Reading text:
▼▼▼
Great to see you you post this! I used to find it weird that people always refer to the artistic choice of warm light and cool shadow as some kind of rule, even though, as you mentioned in this video, that the coolness usually comes from the sky. Throughout my career, I realize that art directors use it less as a rule, but more to increase the appeal of an image, because color contrast usually makes an image more pleasing to the eye.
Hi Jeremy, I wanted to take a minute to thank you for sharing this. This "myth" of "warm light/cool shadows" and vice versa is something very widespread, and "most of the time" true and "mind blowing", when examples are on a wide open area. What people don't know is that the reason for that being true in such examples, is the direct light of the sun and the reflected light of the sky, as you explain here in a perfectly clear way. Once again, thank you very much for clarifying this!
Thank you, I learned a lot. I never had a problem with light, I just drew what I saw. When I was in school (1970's) we didn't talk about temperature. One day the instructor told me about reflected light. Never had a problem with it after that. Your doing the same as he did, strait out not hiding behind catch words. I like that, no mysteries just what is.
Sir, I wanted to thank you for your videos. I’ve been trying digital painting for years but you changed my life and opened my eyes. I’ve made more progress in a week than in all those years. Thank you so much!
This kind of content being available for free is just amazing! You are a amazing teacher, Jeremy! Its insane how a good explanation can change the way wee see the world!
I always love ultramarine-blue shadows in the snow in winter. Especially next to the orange of a sunset. No illusions about where the color of the shadows comes from on such days
Thank you for addressing and explaining this so thoroughly. I have had this conversation/argument for years, how the rule of thumb ‘warm light equals cool shadows’ is simply not true. This video is SAVED for future reference. 👍🏻😎
Color concept has been the bane of existence for me. Your channel has helped extremely in trying to understand that complexity. Thank you for all you do to help.
I am a mostly self taught artist looking to find my own path into my desired profession. My dream is to someday make movies and influence people and things through art. I’ve spent a lot of time studying outdoors, the different ways to use colors and how it affects the piece as a whole. When I graduated high school I wasn’t completely sure what it was that I wanted to do but I have found through your videos that this is what I love! Colors and light fascinate me endlessly and I completely admire the way you can use it to set vastly different atmospheres. You’re an amazing teacher! Thank you so much for the effort you put into these videos! I would love to take a course someday but I just haven’t had the time, hopefully one day I can make it happen but until then I am a lifetime subscriber to your channel!
▲▲▲
Instructions for the task: Reproduce verbatim everything in the viewer comments above, from "Thank you, I" down to "you so much!".

Collected material:
▼▼▼
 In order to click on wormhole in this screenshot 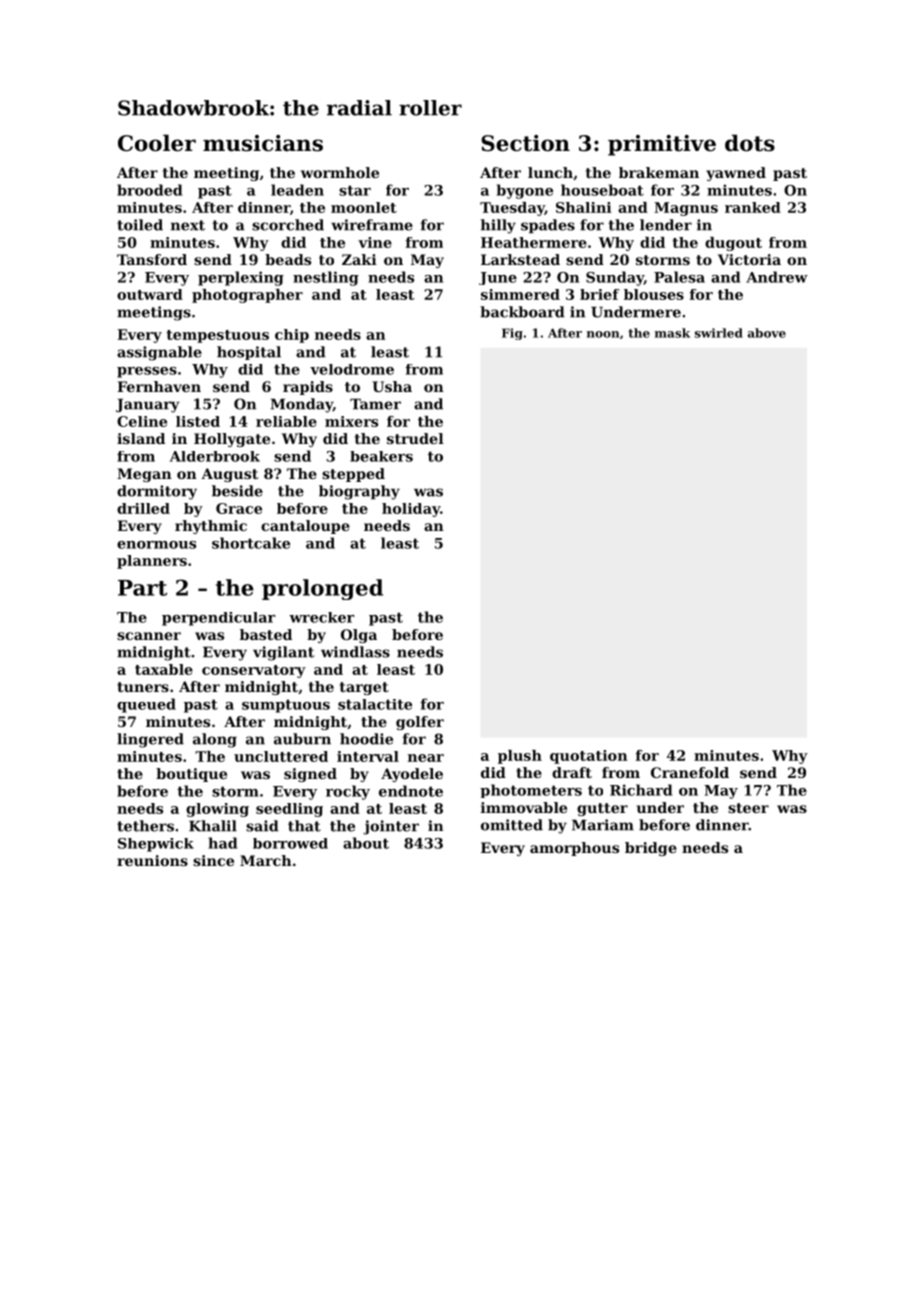, I will do `click(340, 172)`.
▲▲▲
Exercise response:
Thank you, I learned a lot. I never had a problem with light, I just drew what I saw. When I was in school (1970's) we didn't talk about temperature. One day the instructor told me about reflected light. Never had a problem with it after that. Your doing the same as he did, strait out not hiding behind catch words. I like that, no mysteries just what is.
Sir, I wanted to thank you for your videos. I’ve been trying digital painting for years but you changed my life and opened my eyes. I’ve made more progress in a week than in all those years. Thank you so much!